Médica infectologista há mais de 20 anos em um hospital de Belo Horizonte, que agora atende exclusivamente casos suspeitos ou confirmados de coronavírus, Sílvia Hees de Carvalho, também defende o isolamento social. “Eu não tenho como não estar em casa, se eu pudesse me afastar dos meus filhos neste momento, certamente eu me afastaria. Medo, eu não tenho, se tivesse não teria escolhido essa especialidade, mas tenho muita preocupação com meus entes queridos e meus colegas mais velhos”, diz Sílvia, que passa o tempo que resta se atualizando com artigos publicados sobre o vírus.

O médico Samuel Pires, que atua como médico de família em Belo Horizonte e com emergência na região metropolitana, defende a importância da ampliação da testagem. “Hoje, praticamente, estão sendo disponibilizados testes para pacientes graves e internados. Acredito que a população como um todo deveria ter maior acesso”, afirma.

Ele acredita que o Sistema Único de Saúde (SUS) não está preparado para absorver a demanda que virá – a expectativa da Secretaria de Estado de Saúde é que o pico da pandemia de coronavírus ocorra entre o fim de abril e o início de maio em Minas Gerais. “Nós ainda não estamos sentindo verdadeiramente a pandemia como um todo, acredito que a gente esteja só no começo do processo. A questão dos respiradores é preocupante e, se a gente for acompanhar estatisticamente o que está acontecendo no mundo, teremos também muitos casos. Por isso ressalto a importância do isolamento social, precisamos achatar a curva da pandemia”, pontua.

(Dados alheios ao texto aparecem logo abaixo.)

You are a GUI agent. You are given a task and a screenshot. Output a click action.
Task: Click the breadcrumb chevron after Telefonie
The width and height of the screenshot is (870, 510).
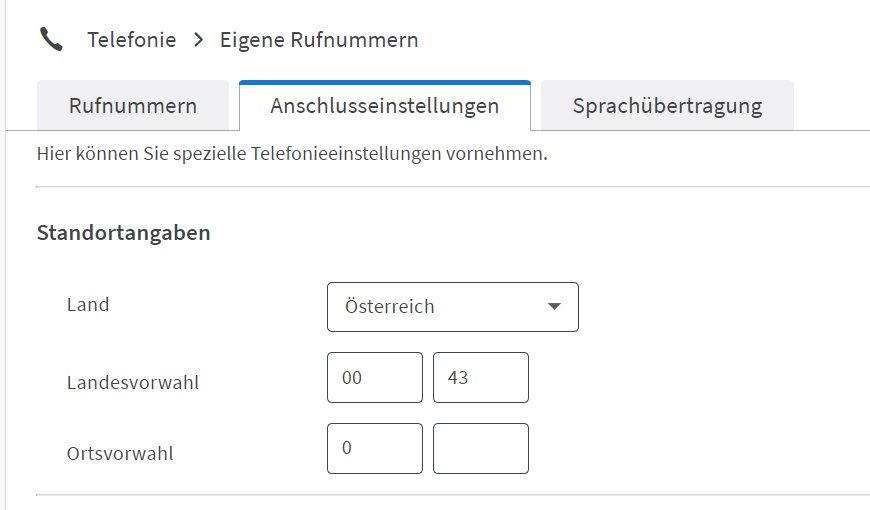pos(198,40)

Com pais idosos e filhos pequenos, Pires sente medo e faz todo o possível para proteger a família, adotando medidas de higiene reforçadas, mas ressalta a importância do material de segurança na rotina de trabalho. “O fato de sermos médicos não nos faz menos cidadãos do que a sociedade como um todo, simplesmente somos os soldados da linha de frente dessa guerra que estamos vivendo. Nós não nos eximimos da nossa responsabilidade, mas temos que ter garantia de condições de trabalho e o fornecimento adequado de todo o material de segurança. O estoque está pequeno e o risco de faltar é iminente, e esse é o nosso maior medo”, diz.